Equipamentos de contenção para NB-4 (laboratórios que manipulam microrganismos que apresentam alto risco individual e alto risco para a comunidade):
A manipulação de agentes biológicos da classe de risco 4 é efetuada em dois modelos de laboratório de contenção: laboratórios para manipulações conduzidas em CSB de classe III e laboratórios para manipulações conduzidas em CSB de classe II, B2; neste caso, realizadas em associação à roupa de proteção pessoal, peça única, ventilada, de pressão positiva, munida de um sistema de suporte à vida protegido por filtros Hepa. Esse sistema deve incluir compressores de respiração de ar, alarmes e tanques de ar de reforço de emergência.

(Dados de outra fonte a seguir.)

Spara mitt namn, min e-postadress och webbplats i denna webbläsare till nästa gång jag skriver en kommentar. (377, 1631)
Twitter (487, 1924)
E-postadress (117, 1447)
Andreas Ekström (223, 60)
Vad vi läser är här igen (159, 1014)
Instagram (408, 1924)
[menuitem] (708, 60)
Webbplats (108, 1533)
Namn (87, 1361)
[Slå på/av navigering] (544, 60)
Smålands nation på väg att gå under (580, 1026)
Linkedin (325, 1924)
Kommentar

No Brasil, a legislação básica sobre EPI e EPC é a Norma Regulamentadora nº 6 (Equipamento de proteção individual), aprovada pela Portaria GM nº 3.214, de 08 de junho de 1978.

 

A classificação dos riscos

Os riscos individuais e coletivos podem ser classificados em riscos químicos, físicos, biológicos, ergonômicos e de acidentes.

Físicos: caracterizados pelos ruídos, vibrações, radiações, umidade, temperatura, que podem ser gerados por máquinas, equipamentos e condições físicas, além de quedas, escorregões e exposição à material radioativo e a temperaturas altas ou baixas

Químicos: inerentes à manipulação de produtos químicos que podem penetrar no organismo pela via respiratória nas formas de poeira, fumaças, gases, vapores, ou que podem penetrar no organismo por contato e absorção através da pele ou ingestão das substâncias tóxicas.

Biológicos: ocorrem pela manipulação de seres vivos em laboratórios (bactérias, fungos, parasitos e vírus) que são capazes de desencadear doenças devido à contaminação.

Ergonômicos: derivados da posição inadequada de mesas, bancadas, cadeiras e movimentos repetitivos.

Acidentes: são todos os fatores que colocam em risco o trabalhador. Exemplo: máquinas e equipamentos sem proteção, possibilidade de incêndio e explosão, armazenamentos inadequados etc.